◆ Work task: Lines from the listing that hold the string "Select" are what you should return.

——

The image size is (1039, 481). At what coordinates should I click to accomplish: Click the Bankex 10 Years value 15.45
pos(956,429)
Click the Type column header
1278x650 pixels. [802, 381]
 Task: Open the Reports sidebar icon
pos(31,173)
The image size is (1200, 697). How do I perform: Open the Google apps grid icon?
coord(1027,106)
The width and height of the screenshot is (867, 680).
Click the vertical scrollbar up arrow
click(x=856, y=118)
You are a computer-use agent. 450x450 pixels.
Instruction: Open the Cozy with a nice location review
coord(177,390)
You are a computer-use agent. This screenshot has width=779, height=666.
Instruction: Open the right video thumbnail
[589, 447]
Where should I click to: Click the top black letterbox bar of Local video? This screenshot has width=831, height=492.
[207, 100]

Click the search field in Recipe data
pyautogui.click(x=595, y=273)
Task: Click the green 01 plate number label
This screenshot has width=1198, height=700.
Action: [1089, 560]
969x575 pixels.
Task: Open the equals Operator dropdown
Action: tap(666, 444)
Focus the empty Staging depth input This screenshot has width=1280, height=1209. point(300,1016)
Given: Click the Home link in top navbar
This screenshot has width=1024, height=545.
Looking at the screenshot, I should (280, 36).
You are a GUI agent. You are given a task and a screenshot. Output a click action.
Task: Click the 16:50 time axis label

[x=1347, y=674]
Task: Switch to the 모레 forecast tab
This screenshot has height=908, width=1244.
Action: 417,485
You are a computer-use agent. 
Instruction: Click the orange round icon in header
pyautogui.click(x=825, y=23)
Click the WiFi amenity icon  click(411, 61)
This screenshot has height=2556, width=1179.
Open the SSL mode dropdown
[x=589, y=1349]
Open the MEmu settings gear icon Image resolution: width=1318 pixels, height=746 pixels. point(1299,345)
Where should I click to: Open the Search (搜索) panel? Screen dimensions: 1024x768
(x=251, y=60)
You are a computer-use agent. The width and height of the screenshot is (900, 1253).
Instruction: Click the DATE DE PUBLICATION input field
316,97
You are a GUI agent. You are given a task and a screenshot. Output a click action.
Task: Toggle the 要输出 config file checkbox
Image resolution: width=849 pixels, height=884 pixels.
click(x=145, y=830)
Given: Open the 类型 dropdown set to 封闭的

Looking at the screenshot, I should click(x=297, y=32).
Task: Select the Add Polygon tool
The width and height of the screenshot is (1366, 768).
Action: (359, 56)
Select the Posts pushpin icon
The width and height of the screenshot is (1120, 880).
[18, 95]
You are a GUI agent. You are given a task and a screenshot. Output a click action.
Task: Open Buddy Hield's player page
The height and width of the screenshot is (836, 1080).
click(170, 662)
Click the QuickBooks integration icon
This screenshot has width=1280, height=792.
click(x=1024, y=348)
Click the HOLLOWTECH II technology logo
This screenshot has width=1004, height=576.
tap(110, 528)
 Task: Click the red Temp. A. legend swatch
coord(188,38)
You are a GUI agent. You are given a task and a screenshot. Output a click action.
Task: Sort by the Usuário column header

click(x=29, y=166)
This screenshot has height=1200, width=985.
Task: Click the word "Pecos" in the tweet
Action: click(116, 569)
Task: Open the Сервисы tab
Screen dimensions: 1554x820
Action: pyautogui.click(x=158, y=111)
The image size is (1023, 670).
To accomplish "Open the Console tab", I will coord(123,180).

——

◆ Exercise solution:
Task: Select the Add Polygon tool
Select the Posts pushpin icon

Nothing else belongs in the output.